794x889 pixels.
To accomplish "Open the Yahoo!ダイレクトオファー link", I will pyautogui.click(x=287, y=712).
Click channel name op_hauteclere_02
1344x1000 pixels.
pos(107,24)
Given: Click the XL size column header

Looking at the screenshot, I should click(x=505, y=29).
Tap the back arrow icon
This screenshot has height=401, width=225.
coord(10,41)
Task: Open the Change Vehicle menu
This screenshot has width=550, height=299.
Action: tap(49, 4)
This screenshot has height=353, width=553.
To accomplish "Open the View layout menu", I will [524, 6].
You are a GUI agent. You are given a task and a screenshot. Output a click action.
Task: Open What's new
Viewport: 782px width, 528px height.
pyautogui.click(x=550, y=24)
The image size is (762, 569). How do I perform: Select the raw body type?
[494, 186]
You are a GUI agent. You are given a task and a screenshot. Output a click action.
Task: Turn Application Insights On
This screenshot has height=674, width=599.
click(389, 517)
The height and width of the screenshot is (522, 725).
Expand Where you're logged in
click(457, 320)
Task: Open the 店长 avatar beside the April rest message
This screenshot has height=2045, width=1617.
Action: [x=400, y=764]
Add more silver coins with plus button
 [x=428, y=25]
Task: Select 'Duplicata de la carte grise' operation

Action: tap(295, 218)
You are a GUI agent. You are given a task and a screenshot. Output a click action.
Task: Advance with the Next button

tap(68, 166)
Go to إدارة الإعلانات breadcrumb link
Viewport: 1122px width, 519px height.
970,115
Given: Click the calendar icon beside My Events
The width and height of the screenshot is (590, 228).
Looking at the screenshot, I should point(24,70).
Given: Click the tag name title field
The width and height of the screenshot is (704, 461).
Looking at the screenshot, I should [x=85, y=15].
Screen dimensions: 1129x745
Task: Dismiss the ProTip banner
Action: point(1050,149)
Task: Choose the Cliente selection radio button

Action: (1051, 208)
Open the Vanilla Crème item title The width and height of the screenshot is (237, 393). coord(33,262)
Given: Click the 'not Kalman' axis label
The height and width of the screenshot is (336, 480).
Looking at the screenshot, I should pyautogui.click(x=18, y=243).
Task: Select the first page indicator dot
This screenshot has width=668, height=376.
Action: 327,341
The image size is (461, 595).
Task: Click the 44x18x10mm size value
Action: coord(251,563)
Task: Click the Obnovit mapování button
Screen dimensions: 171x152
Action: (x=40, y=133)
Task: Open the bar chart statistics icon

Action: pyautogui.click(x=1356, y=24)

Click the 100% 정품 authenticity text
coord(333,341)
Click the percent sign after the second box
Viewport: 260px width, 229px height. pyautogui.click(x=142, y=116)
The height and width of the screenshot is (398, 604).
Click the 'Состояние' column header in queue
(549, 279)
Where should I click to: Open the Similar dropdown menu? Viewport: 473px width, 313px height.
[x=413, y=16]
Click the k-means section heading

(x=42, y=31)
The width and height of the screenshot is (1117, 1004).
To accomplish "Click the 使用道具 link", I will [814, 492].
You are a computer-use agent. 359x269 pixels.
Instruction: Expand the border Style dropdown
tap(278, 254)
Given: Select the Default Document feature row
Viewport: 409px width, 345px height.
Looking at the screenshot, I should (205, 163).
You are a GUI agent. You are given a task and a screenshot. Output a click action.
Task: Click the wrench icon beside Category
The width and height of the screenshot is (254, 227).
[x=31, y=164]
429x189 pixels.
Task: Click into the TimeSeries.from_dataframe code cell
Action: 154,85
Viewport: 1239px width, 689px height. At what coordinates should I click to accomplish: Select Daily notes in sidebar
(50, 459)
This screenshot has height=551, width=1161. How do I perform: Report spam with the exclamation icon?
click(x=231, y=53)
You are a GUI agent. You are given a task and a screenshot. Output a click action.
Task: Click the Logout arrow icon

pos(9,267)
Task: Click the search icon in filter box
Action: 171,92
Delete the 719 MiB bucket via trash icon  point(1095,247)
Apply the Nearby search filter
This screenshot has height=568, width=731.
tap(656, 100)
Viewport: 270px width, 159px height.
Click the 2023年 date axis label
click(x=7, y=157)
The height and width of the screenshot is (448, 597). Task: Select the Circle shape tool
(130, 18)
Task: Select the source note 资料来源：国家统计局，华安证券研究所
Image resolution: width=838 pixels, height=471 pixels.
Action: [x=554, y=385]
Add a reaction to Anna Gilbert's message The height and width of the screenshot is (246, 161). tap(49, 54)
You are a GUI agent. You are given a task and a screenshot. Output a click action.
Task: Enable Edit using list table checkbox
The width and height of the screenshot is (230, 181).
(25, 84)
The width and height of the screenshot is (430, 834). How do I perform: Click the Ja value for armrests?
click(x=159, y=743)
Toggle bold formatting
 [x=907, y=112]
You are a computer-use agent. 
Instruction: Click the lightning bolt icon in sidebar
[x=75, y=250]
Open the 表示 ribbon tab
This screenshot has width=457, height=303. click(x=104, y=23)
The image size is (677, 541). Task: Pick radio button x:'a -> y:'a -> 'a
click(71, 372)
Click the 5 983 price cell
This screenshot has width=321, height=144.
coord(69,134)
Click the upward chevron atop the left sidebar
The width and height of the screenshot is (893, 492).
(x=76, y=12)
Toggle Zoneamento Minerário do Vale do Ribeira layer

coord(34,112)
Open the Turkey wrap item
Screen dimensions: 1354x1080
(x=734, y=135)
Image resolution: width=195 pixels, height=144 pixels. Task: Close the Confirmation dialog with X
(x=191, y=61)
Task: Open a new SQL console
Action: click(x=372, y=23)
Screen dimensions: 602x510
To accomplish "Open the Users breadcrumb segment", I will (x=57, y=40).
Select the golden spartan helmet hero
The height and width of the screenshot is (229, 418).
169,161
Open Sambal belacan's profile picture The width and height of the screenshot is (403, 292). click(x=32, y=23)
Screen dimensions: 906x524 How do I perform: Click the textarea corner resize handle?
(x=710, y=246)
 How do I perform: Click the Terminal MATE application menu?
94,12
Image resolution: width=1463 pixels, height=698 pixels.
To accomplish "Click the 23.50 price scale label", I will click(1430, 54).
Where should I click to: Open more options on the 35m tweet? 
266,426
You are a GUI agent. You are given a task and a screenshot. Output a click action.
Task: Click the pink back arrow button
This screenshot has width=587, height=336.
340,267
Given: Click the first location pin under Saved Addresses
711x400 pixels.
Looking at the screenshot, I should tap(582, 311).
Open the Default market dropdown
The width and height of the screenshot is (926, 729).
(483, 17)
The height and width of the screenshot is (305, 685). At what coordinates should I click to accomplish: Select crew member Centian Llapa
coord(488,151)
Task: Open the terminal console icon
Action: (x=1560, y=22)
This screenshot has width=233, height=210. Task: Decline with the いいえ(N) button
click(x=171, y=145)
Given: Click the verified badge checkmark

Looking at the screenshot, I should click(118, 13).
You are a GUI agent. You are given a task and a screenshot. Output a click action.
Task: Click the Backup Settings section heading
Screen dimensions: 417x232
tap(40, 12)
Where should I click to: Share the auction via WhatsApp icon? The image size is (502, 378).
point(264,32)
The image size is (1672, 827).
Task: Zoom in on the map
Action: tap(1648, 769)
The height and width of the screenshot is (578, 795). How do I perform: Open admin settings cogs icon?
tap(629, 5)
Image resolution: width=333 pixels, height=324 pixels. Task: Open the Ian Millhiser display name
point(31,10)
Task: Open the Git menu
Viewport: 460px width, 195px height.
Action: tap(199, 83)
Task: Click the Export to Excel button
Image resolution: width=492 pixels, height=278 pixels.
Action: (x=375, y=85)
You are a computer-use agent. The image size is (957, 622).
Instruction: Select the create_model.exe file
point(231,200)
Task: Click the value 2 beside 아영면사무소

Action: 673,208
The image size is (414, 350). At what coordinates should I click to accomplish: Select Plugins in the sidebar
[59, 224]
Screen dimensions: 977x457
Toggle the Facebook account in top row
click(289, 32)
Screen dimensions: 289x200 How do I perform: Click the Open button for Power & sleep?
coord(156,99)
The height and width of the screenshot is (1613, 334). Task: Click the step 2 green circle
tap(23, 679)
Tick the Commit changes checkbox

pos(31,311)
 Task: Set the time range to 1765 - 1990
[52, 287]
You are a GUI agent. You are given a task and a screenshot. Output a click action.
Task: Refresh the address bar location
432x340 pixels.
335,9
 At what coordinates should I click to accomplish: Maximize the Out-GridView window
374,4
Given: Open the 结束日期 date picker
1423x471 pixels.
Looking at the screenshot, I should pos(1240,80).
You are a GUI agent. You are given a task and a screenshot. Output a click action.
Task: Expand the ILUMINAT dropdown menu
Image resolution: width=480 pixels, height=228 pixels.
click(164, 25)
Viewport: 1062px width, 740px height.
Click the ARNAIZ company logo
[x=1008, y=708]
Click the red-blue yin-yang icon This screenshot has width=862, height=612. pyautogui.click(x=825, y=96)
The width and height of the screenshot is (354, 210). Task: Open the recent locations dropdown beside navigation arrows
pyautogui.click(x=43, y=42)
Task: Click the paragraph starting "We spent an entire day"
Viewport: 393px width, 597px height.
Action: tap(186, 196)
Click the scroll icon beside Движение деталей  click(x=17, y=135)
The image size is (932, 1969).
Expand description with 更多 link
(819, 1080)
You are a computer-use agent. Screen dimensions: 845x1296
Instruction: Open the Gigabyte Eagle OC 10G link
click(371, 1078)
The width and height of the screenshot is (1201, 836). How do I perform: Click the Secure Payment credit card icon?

YOUR INSTRUCTIONS → Where does the string "title" occur in the listing above? Return every line that contains it.

PROBLEM SOLUTION →
Given: Click the tag name title field
Open the Vanilla Crème item title The width and height of the screenshot is (237, 393). coord(33,262)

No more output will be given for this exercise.